Your answer must be one number: the count of lines below that include "Cookies".

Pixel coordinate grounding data
-- Opening Marker --

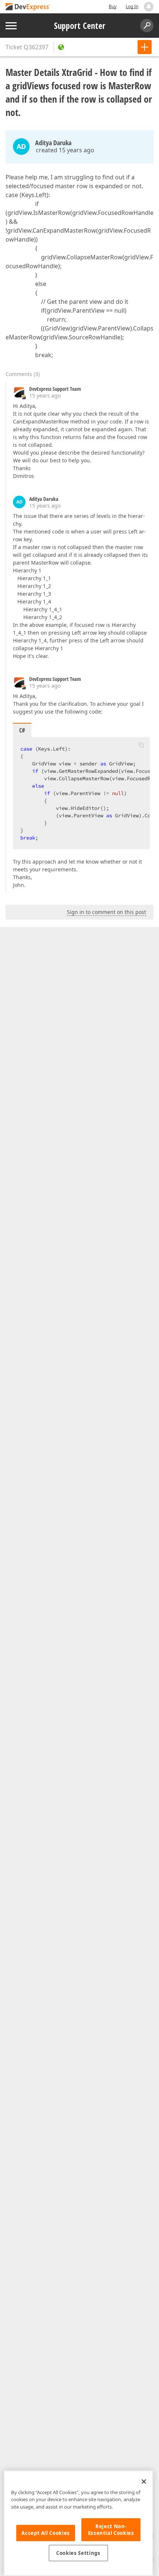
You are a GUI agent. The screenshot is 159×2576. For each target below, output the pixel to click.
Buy (112, 6)
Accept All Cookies (45, 2533)
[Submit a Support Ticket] (145, 47)
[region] (78, 2523)
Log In (132, 6)
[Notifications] (148, 6)
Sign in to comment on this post (106, 911)
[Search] (146, 25)
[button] (141, 744)
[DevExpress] (28, 7)
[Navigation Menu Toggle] (11, 25)
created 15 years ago (65, 150)
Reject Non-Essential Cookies (111, 2529)
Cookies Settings (78, 2553)
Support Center (79, 25)
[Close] (144, 2481)
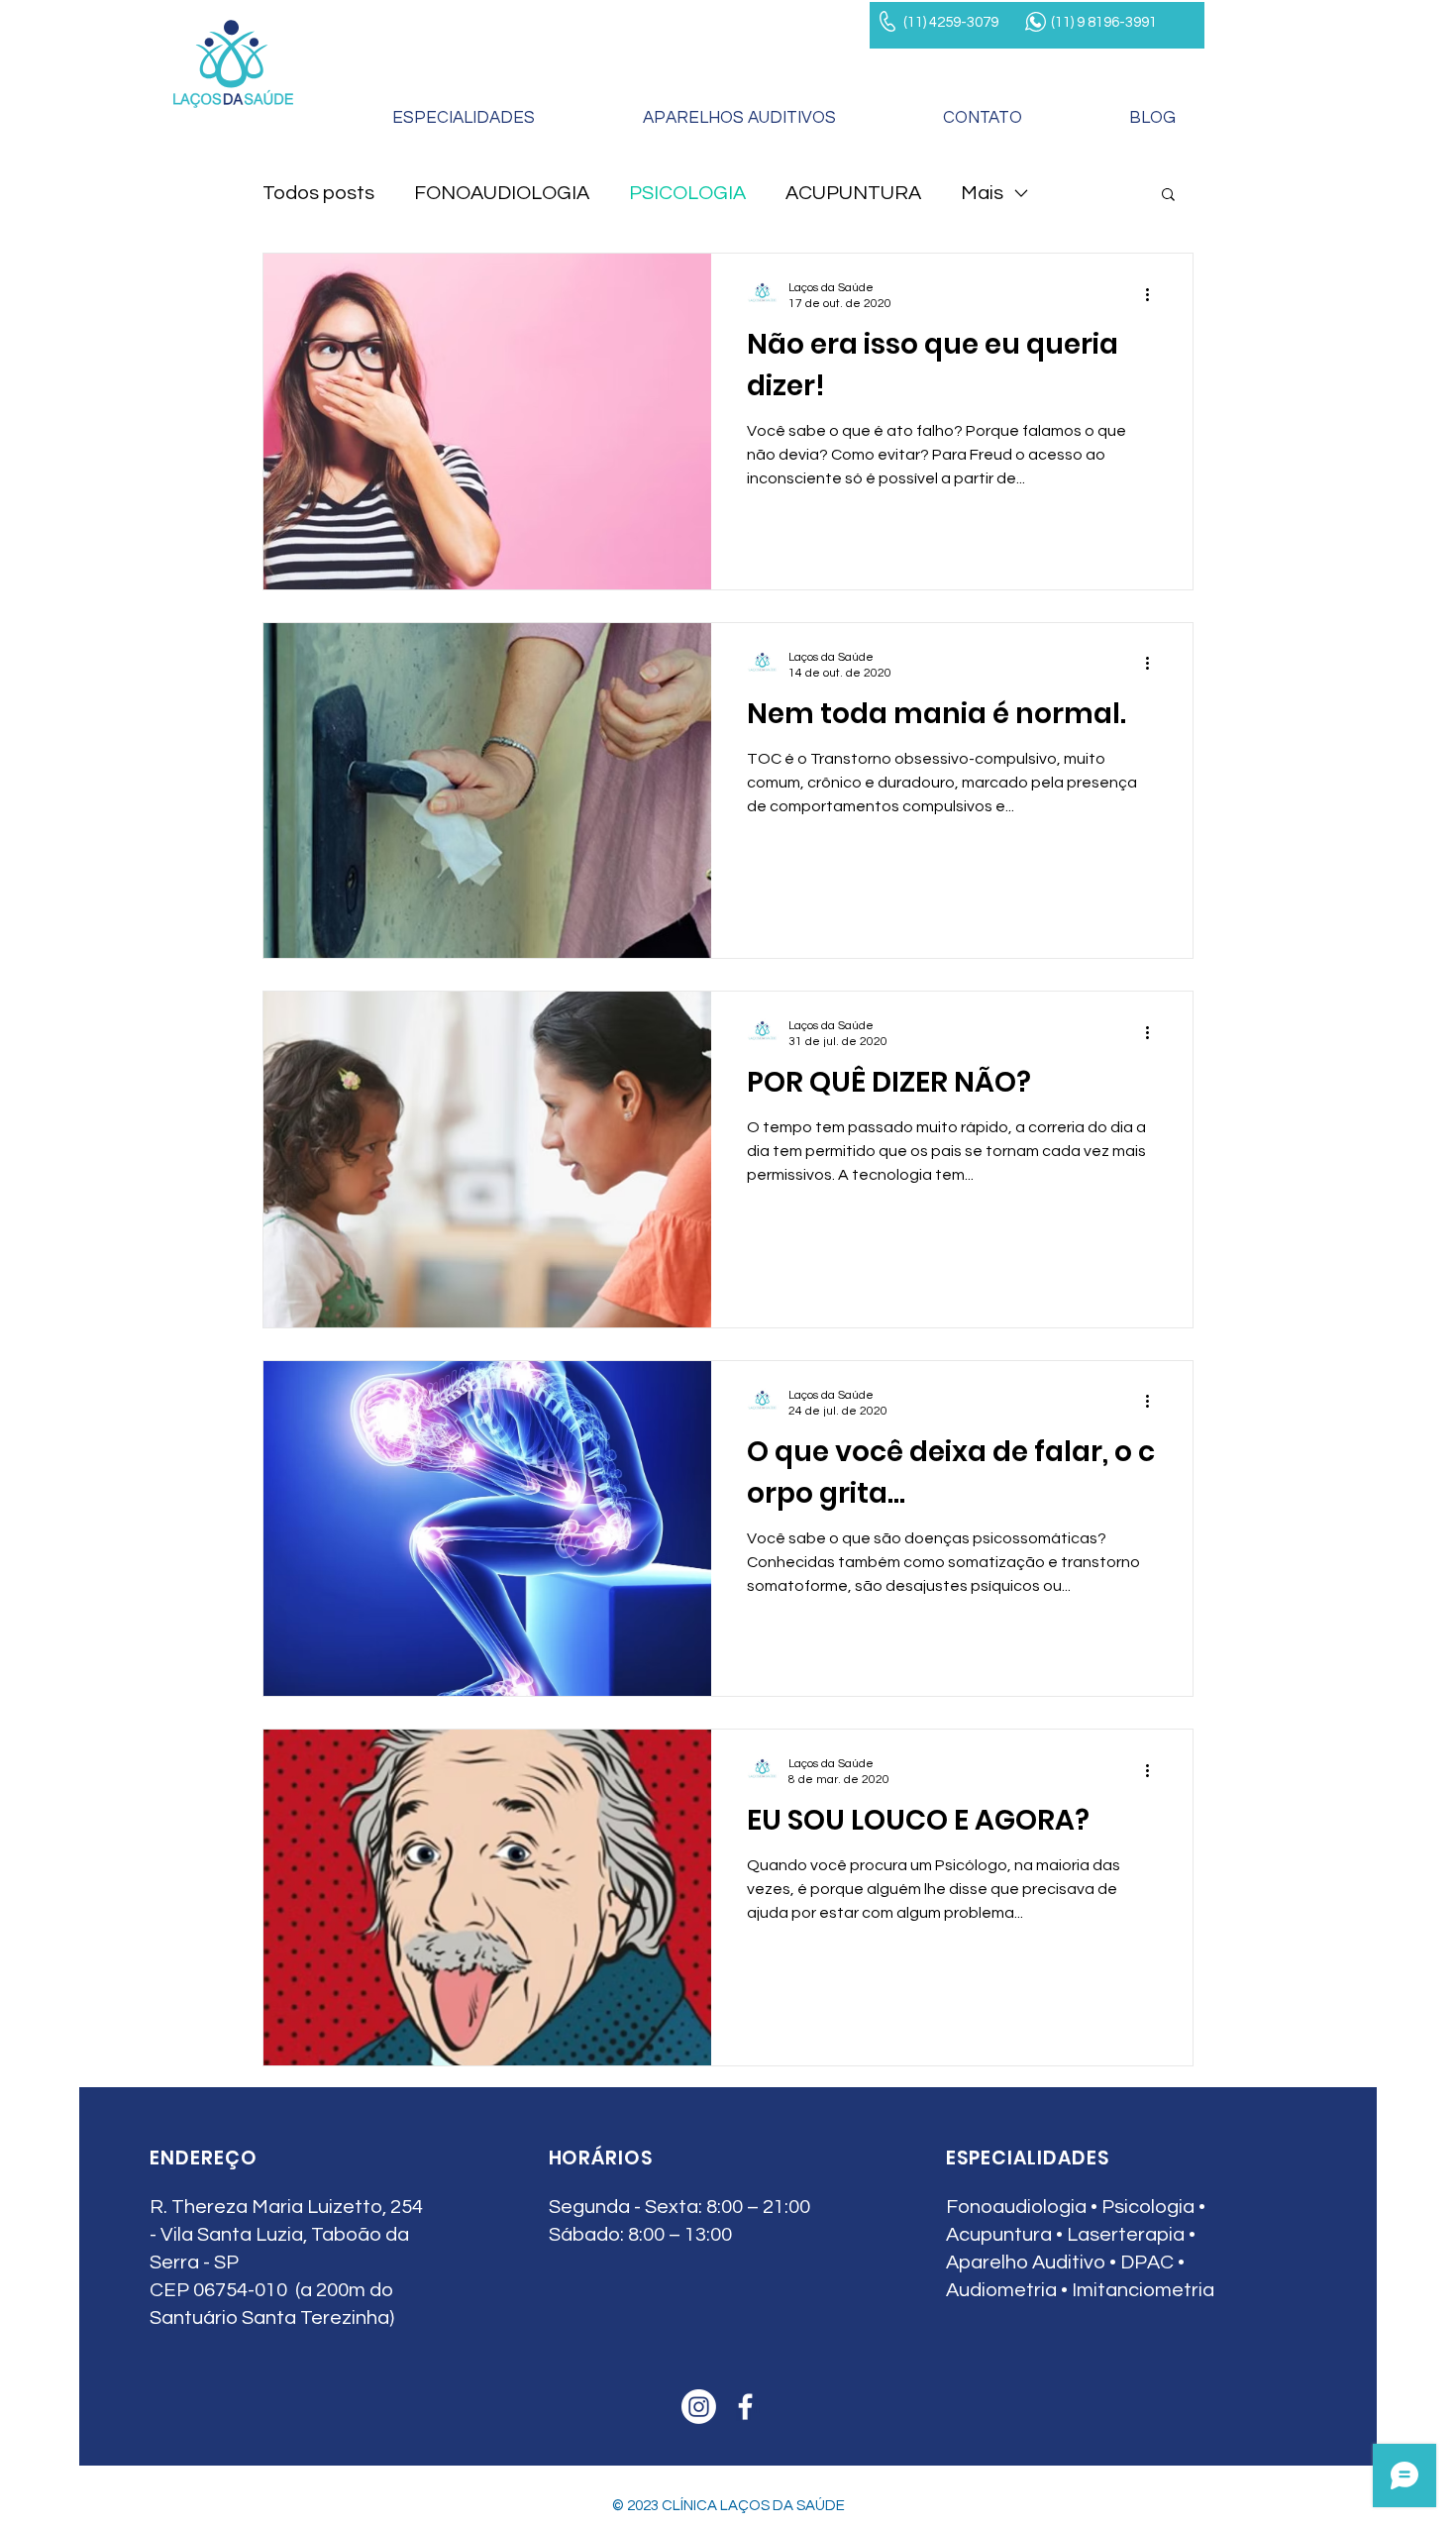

-- Closing Marker --

> ANSWER BOX
3